Among the records, how many lines contain "will"? Only the number is needed.

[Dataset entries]
---+---

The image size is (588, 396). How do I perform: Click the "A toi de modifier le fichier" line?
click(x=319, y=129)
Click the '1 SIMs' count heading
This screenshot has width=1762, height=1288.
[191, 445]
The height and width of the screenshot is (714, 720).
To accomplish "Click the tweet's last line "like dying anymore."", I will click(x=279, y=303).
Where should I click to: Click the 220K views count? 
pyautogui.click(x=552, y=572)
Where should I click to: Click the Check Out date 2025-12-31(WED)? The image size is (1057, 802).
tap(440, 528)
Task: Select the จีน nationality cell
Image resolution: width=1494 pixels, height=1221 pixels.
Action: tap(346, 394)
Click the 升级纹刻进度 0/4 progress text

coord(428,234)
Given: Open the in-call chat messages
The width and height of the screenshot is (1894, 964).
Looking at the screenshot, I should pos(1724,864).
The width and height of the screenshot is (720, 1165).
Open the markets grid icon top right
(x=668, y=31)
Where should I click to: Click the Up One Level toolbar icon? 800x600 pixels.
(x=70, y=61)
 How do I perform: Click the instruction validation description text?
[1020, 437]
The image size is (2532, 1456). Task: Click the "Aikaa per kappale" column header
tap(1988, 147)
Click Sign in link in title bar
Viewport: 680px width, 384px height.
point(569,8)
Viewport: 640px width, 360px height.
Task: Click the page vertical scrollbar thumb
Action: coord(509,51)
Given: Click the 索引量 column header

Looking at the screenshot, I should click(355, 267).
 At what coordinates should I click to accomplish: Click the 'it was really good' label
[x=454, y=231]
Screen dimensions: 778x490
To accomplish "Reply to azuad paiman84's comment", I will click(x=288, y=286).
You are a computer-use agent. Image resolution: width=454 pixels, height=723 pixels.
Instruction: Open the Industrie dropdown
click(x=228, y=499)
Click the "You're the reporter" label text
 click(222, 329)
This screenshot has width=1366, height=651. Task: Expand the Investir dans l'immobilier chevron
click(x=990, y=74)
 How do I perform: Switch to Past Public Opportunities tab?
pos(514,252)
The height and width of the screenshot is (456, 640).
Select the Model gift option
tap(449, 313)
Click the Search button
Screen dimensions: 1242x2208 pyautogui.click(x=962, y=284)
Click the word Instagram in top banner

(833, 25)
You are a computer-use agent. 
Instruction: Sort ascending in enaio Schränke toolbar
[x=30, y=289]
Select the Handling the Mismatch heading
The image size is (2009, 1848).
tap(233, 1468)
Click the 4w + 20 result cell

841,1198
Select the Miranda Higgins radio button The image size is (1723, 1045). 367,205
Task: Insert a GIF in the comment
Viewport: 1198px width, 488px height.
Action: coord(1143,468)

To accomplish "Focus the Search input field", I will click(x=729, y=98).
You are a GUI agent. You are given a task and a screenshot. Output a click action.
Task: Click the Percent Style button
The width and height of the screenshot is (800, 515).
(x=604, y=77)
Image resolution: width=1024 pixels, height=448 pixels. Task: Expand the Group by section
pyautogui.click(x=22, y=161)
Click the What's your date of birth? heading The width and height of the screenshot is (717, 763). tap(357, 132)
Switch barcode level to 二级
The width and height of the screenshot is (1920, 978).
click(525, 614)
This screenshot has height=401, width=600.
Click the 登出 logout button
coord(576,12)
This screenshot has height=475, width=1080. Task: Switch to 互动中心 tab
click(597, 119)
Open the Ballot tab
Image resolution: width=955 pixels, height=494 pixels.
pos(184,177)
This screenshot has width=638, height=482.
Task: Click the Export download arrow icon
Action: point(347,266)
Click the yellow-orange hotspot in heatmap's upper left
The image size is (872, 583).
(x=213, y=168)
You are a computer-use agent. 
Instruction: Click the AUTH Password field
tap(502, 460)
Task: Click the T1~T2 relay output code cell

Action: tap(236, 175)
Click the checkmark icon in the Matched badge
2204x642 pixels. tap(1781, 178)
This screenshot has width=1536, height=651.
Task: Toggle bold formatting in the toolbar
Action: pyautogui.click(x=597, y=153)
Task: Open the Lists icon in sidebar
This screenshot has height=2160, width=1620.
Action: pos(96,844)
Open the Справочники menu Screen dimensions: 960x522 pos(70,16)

---+---

(The answer): 3